Faye droned on and on.
>
Penny tuned her out.
There wasn't any point in telling them about her own locker and the silver-eyed things in the school basement. Faye would insist they had been rats, too. When that woman got something in her head, there was no way of getting it out again, no way of changing her mind. Now, Faye was looking forward to confronting their father about the rats; she relished the thought of blaming him for putting them in a rat-infested school, and she wouldn't be the least receptive to anything Penny said, to any explanation or any conflicting facts that might put rats completely out of the picture and thereby spare their father from a scolding.

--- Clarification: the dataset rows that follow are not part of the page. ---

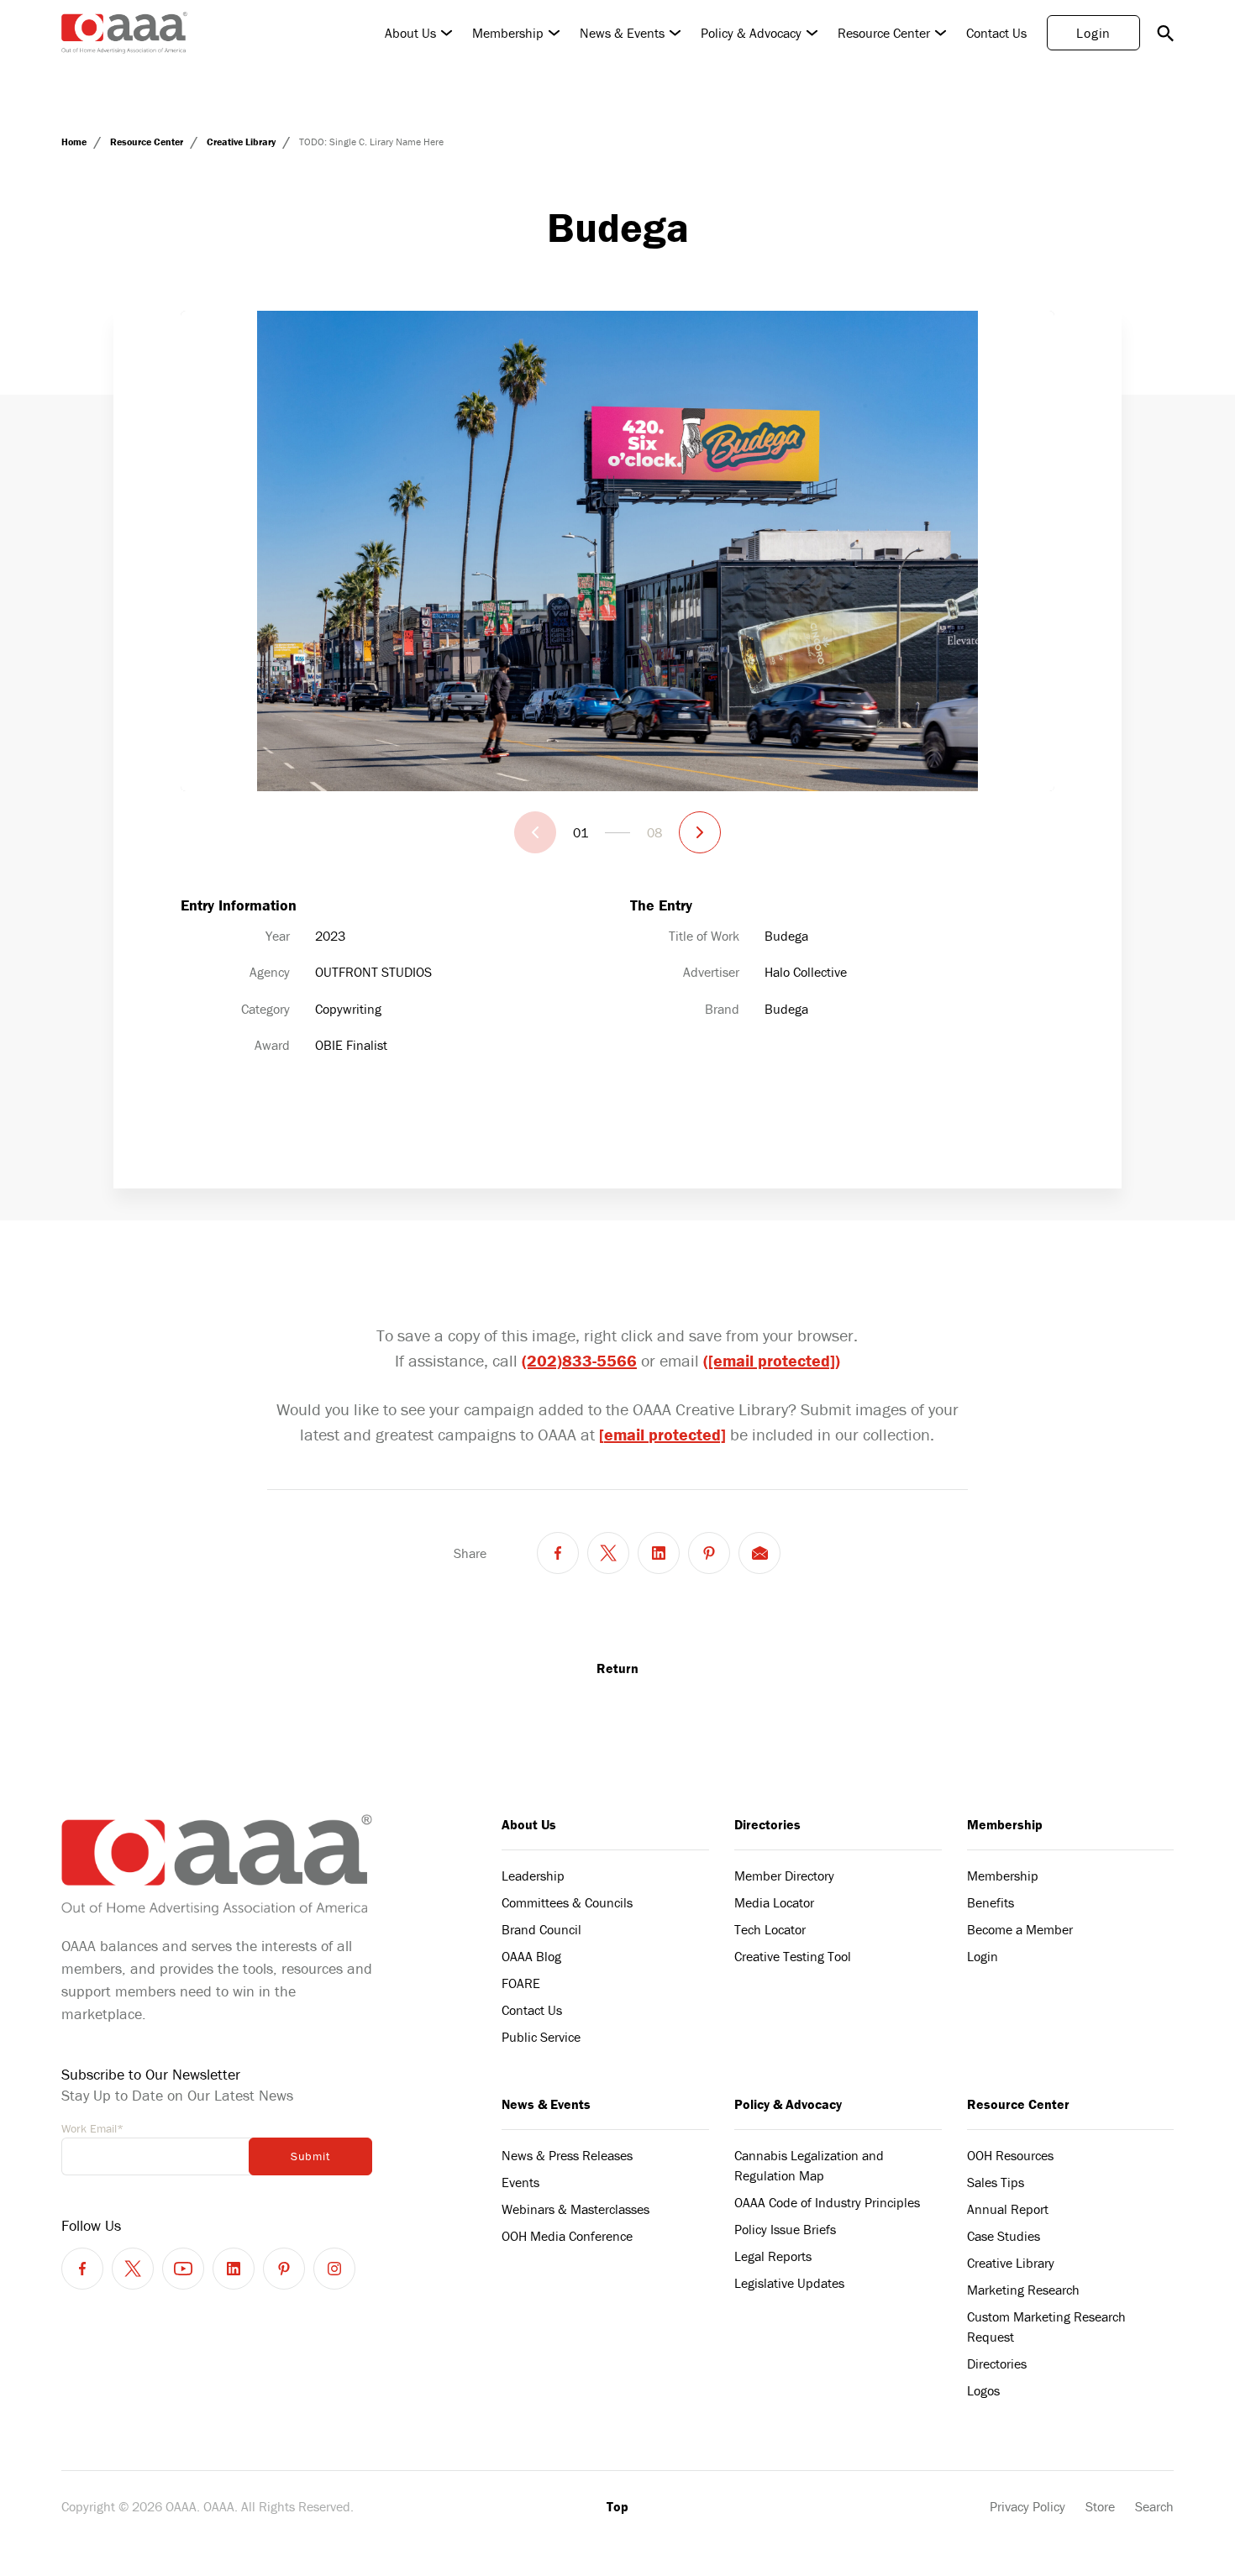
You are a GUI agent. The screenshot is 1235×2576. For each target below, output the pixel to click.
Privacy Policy (1027, 2506)
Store (1100, 2506)
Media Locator (774, 1902)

Even if I tell her about the hand, Penny thought, the little hand that came under the green gate, she'll stick to the idea that it's rats. She'll say I was scared and made a mistake about what I saw. She'll say it wasn't really a hand at all, but a rat, a slimy old rat biting at my boot. She'll turn it all around. She'll make it support the story she wants to believe, and it'll just be more ammunition for her to use against Daddy. Damnit, Aunt Faye, why're you so stubborn?
Faye was chattering about the need for a parent to thoroughly investigate a school before sending children to it.
Penny wondered when her father would come to get them, and she prayed he wouldn't be too late. She wanted him to come before bedtime. She didn't want to be alone, just her and Davey, in a dark room, even if it was Aunt Faye's guest room, blocks and blocks away from their own apartment. She was pretty sure the goblins would find them, even here. She had decided to take her father aside and tell him everything. He wouldn't want to believe in goblins, at first. But now there was Davey's lunchbox to consider. And if she went back to their apartment with her father and showed him the holes in Davey's plastic baseball bat, she might be able to convince him. Daddy was a grownup, like Aunt Faye, sure, but he wasn't stubborn, and he listened to kids in a way that few grown-ups did.
Faye said, “With all the money he got from your mother's insurance and from the settlement the hospital made, he could afford to send you to a top-of-the-line school. Absolutely top-of-the-line. I can't imagine why he settled on this Wellton joint.”